Capital can be thought of as a borrower’s overall financial strength, but in particular, what other unencumbered assets (or sources of cash) may be available to support debt repayment if cash flows were to dry up?

For a personal borrower, are there marketable securities or real estate assets that could be sold to free up cash in the event the borrower needed it?

For business and commercial borrowers, an important thing to understand is the company’s capital structure – meaning what proportion of funding comes from debt vs. equity. If a company is generally under-leveraged, then a lender is likely more willing to extend credit than if that company were already over-leveraged.

Also, is there an opportunity to take a personal guarantee from the owner (or a corporate guarantee from a related company) to backstop the proposed exposure?

Collateral

Collateral is when an asset is pledged to a lender as security against credit exposure. Understanding what (if any) collateral is available, particularly for senior secured lenders, is absolutely essential.

When structuring credit, collateral security plays a really important role in mitigating credit risk. After all, if a borrower triggered an event of default and the lender were required to take enforcement action against their security, the quality of the collateral would dictate the likelihood of full repayment.

The nature, condition, and overall desirability of an asset will influence the loan-to-value (LTV) that a lender is willing to extend, as well as the terms under which the loan will be structured.

Conditions

Conditions are a broad umbrella, but an important one. They, at least in part, refer to the purpose of the credit that’s being requested. It also includes forces in the external environment (such as macroeconomic factors) as well as industry-specific risks and opportunities.

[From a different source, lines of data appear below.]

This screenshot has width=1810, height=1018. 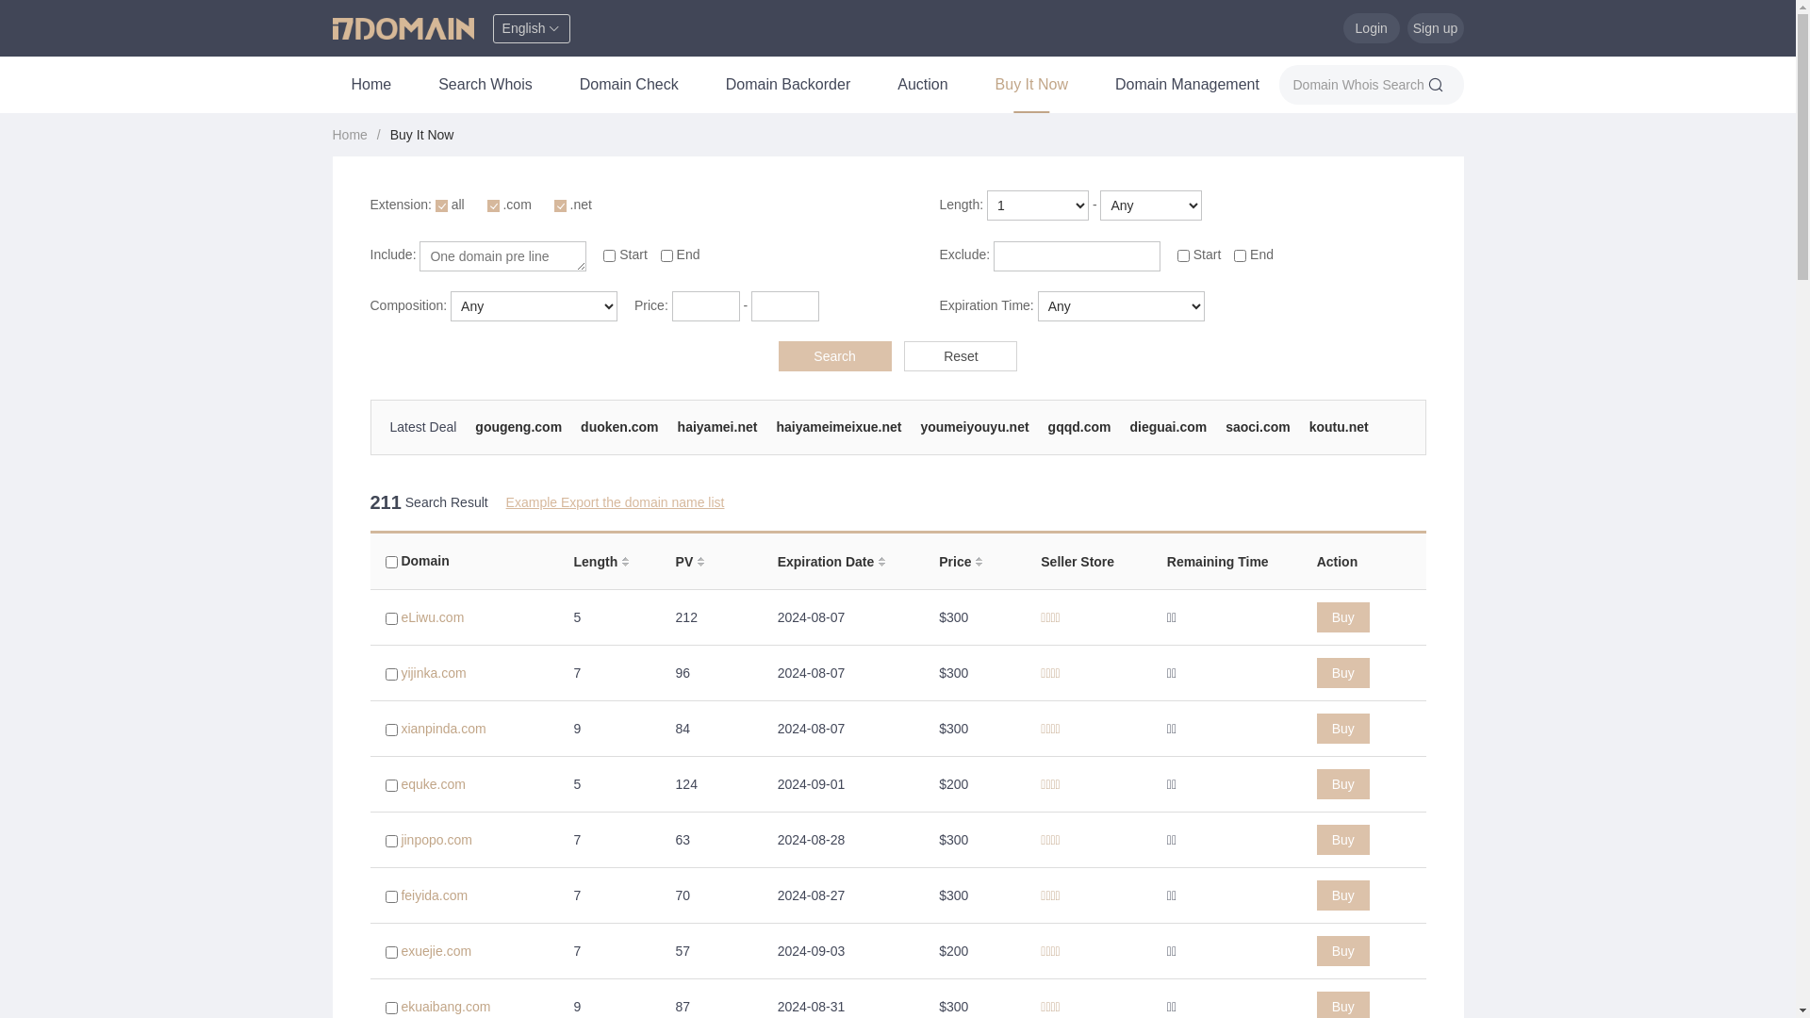 I want to click on 'Buy', so click(x=1343, y=951).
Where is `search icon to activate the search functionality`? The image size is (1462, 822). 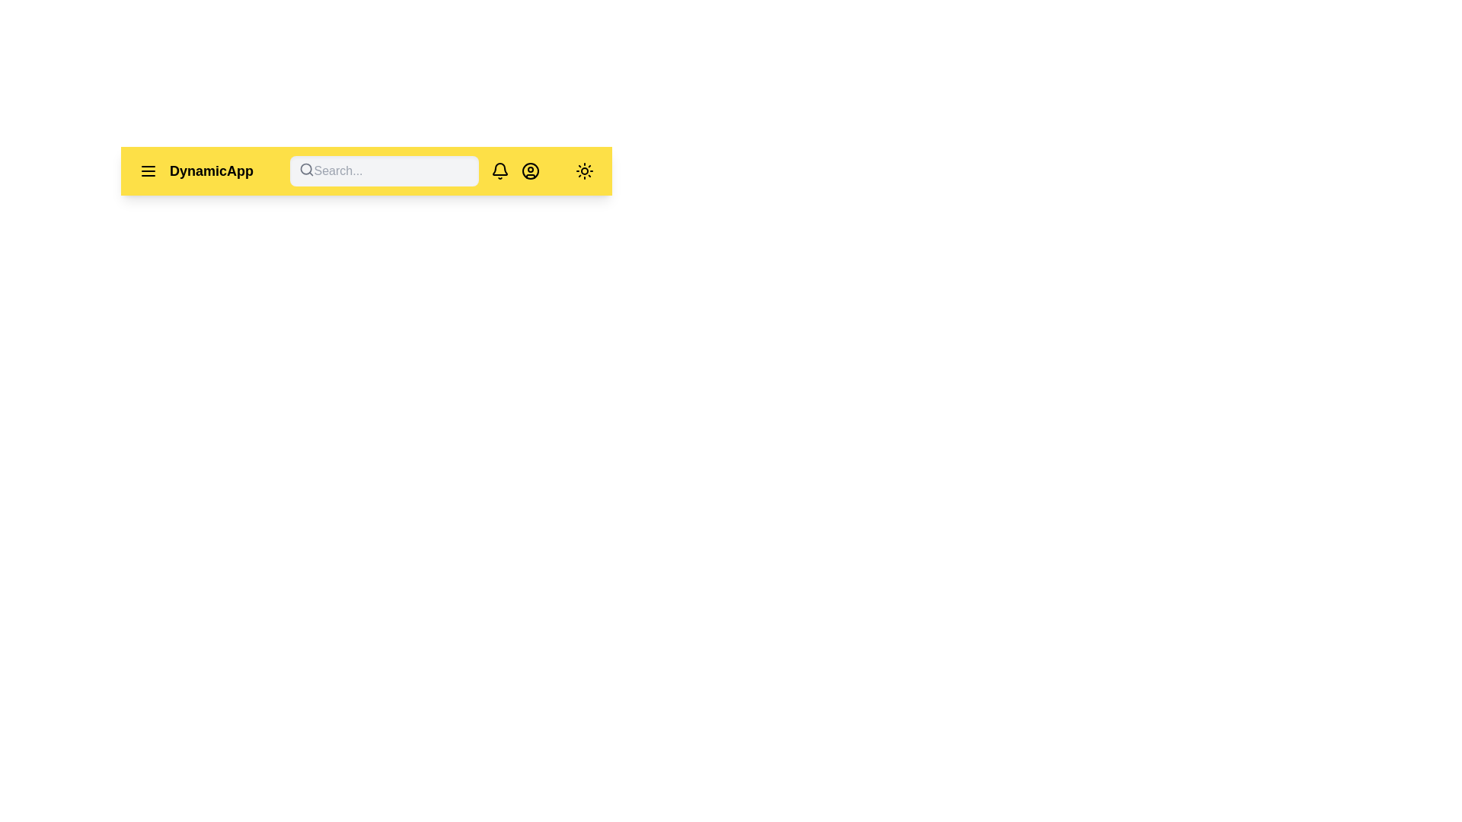 search icon to activate the search functionality is located at coordinates (305, 170).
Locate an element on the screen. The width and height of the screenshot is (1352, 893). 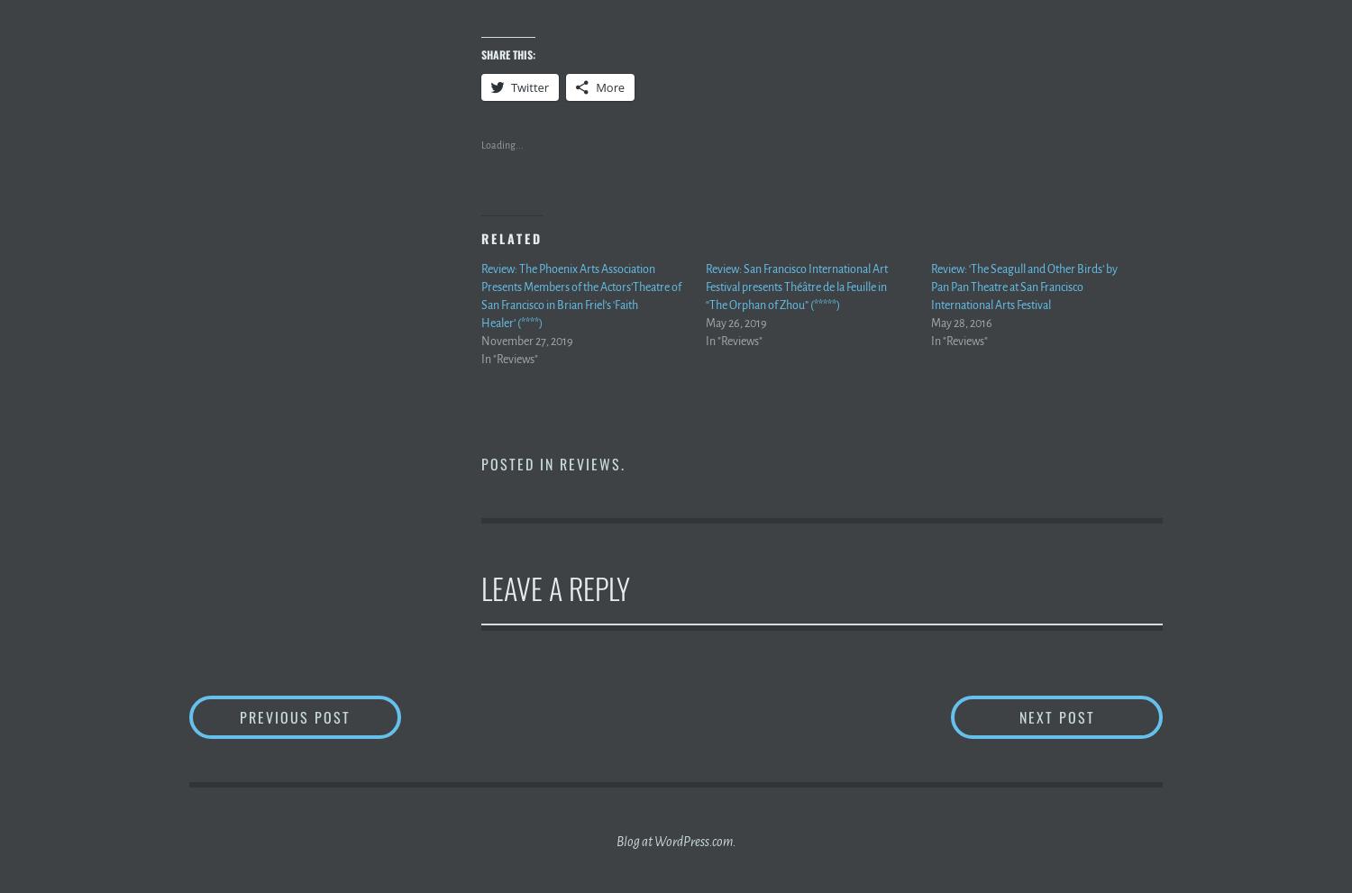
'More' is located at coordinates (609, 86).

Factors like where we are in the economic cycle, what (if any) political or technological risks may exist that could impact the borrower’s cash flow, and other similar questions should be asked when seeking to understand the strengths and weaknesses of a borrowing request.

Balancing the 5 Cs

Strength in one C can offset weakness in another. For example, a lender may be willing to extend credit with very little collateral if the borrower’s cash flows are strong and consistent, their access to other sources of alternative capital is clear, and their historical use of leverage has been reasonable and measured.

Similarly, a lender may be willing to extend higher than normal leverage to a borrower that has a very liquid collateral position (like a portfolio of stocks and bonds) which they’re willing to post as collateral.

In general, no single “C” can be taken in isolation; a lender evaluating a credit request must understand all 5 Cs together to get a complete picture of the borrowing request.

More Resources

Thank you for reading CFI’s guide to the 5 Cs of Credit. To keep learning and advance your career, the following resources will be helpful:

5 Cs of Credit (2024)

FAQs

5 Cs of Credit? ›

The 5 Cs of Credit analysis are - Character, Capacity, Capital, Collateral, and Conditions. They are used by lenders to evaluate a borrower's creditworthiness and include factors such as the borrower's reputation, income, assets, collateral, and the economic conditions impacting repayment.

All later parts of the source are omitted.